Oswald Egger crosses and expands the boundaries of literary production, according to the statement by the Academy for Language and Literature in Darmstadt. Yesterday, the institution awarded the South Tyrolean writer the Georg Büchner Prize, worth 50,000 euros, the most important award in German-language literature. The prize will be presented on November 2nd in the Darmstadt State Theater.

Well-known works by Egger include “Discrete Continuity” and “Color Compartments.” He was born in South Tyrol in 1963 and is a professor of language and form at the Muthesius Academy of Fine Arts in Kiel.

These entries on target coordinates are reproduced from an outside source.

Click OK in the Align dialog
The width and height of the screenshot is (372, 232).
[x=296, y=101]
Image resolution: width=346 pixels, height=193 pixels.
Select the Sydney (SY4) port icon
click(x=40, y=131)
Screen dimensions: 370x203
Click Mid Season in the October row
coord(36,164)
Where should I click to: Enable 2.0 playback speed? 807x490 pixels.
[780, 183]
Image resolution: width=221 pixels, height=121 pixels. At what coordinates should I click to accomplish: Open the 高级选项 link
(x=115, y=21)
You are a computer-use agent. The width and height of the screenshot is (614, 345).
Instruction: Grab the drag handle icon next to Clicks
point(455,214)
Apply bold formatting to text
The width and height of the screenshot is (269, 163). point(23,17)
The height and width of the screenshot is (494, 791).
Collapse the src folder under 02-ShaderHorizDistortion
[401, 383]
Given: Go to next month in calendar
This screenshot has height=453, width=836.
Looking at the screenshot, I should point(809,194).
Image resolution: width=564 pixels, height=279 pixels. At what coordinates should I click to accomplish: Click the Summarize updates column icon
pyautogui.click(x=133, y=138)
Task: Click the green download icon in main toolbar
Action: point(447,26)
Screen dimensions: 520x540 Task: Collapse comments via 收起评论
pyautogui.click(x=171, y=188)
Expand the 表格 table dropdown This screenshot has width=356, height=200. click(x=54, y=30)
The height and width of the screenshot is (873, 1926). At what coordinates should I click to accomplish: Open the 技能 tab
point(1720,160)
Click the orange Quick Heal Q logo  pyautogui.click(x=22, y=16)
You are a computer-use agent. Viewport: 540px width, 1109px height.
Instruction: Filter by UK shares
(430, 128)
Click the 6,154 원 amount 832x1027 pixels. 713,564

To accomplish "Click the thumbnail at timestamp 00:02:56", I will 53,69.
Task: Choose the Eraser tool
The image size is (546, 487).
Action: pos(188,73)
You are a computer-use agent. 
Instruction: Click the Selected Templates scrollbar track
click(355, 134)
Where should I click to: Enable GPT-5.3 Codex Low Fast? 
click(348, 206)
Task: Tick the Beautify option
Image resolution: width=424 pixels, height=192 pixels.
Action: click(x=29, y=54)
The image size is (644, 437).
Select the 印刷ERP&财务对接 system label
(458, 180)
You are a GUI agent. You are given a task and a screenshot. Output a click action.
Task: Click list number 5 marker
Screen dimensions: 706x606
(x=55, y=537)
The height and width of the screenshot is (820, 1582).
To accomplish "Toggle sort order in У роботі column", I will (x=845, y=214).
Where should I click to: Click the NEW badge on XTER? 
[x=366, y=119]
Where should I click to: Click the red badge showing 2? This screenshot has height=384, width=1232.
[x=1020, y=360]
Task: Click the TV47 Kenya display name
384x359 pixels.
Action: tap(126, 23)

Oswald Egger joins a list that might hardly be more varied over the past decade: Rainald Goetz, Marcel Beyer, Jan Wagner, Terézia Mora, Lukas Bärfuss, Elke Erb, Clemens J. Setz, Emine Sevgi Özdamar and Lutz Seiler – all generations, most German-speaking regions and literary forms are represented. What does Egger add? First of all, his origins: South Tyrol, although he has long been at home elsewhere. Born in Lana in 1963, he studied literature in Vienna, which he now teaches in Kiel. He lives near Neuss (in the famous Hombroich rocket station, which previously housed the poet Thomas Kling) and Vienna. It is hard to get a more comprehensive overview of the German-speaking world.

This also applies to Egger’s work. He made his debut in 1993 with poems. Poetry has remained his most important form to this day. In 1999 he joined Suhrkamp (making Egger the fifth Büchner Prize winner in a row from this publisher), and since then the variety of forms has increased, although Egger also writes texts that are concentrated in prose – language takes precedence over content, linguistic play and linguistic theory permeate one another. Most recently, Egger has also emerged as a painter, including in his own books.

This Büchner Prize winner therefore has a lot to offer that was missing from the diverse list of his predecessors. He himself has so far lacked recognition – both among the public (poetry rarely sells well) and in literary circles.